La coopération de l'Union européenne en matière de migration avec la Libye, nation nord-africaine fracturée, est à nouveau sous les projecteurs après que des avocats des droits humains ont déposé les noms de quelque 120 dirigeants européens, dont le président français Emmanuel Macron et l'ancienne chancelière allemande Angela Merkel, auprès de la Cour pénale internationale, les accusant d'avoir commis des crimes contre l'humanité envers des migrants en mer Méditerranée.
Le groupe, dirigé par les avocats Omer Shatz et Juan Branco, a déposé jeudi un mémoire juridique de 700 pages. L'Associated Press en a obtenu une copie.

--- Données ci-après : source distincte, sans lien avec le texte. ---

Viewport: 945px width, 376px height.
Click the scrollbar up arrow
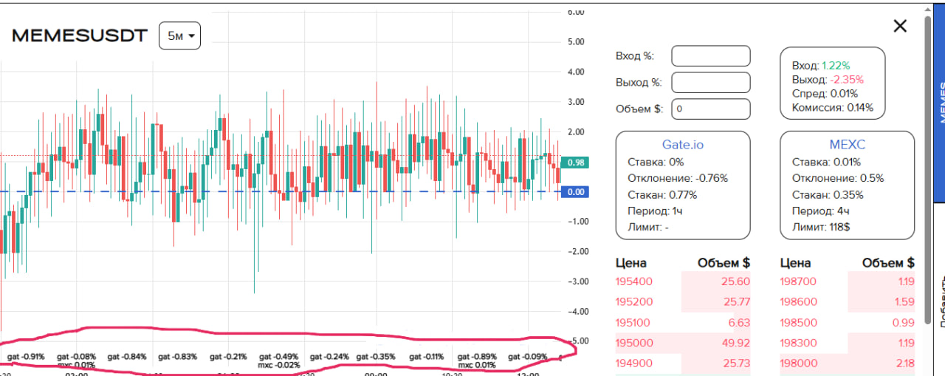click(928, 9)
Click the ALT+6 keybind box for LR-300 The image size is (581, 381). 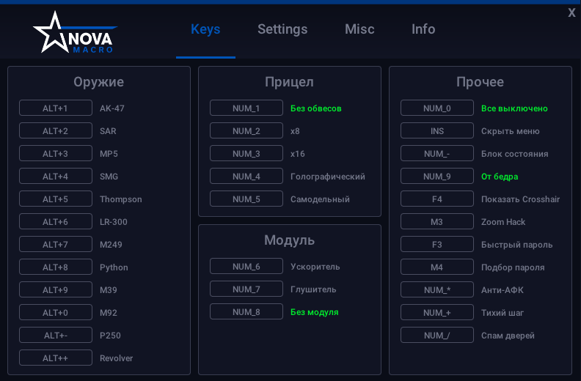[55, 222]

Leur dossier s'appuie sur six années d'enquête. Il fait suite à une précédente demande adressée au bureau du procureur de la CPI d'enquêter sur des responsables européens pour des politiques migratoires qui, selon eux, ont conduit à l'interception, à la détention, à la torture, au meurtre et à la noyade de dizaines de milliers de personnes tentant de rejoindre les côtes européennes.
Aujourd’hui, les avocats affirment avoir identifié des dizaines d’individus européens, des chefs d’État de haut rang aux bureaucrates subalternes, comme « co-auteurs » aux côtés de suspects libyens pour la mort de 25 000 demandeurs d’asile et les abus contre quelque 150 000 survivants qui ont été « enlevés et transférés de force en Libye, où ils ont été détenus, torturés, violés et réduits en esclavage ».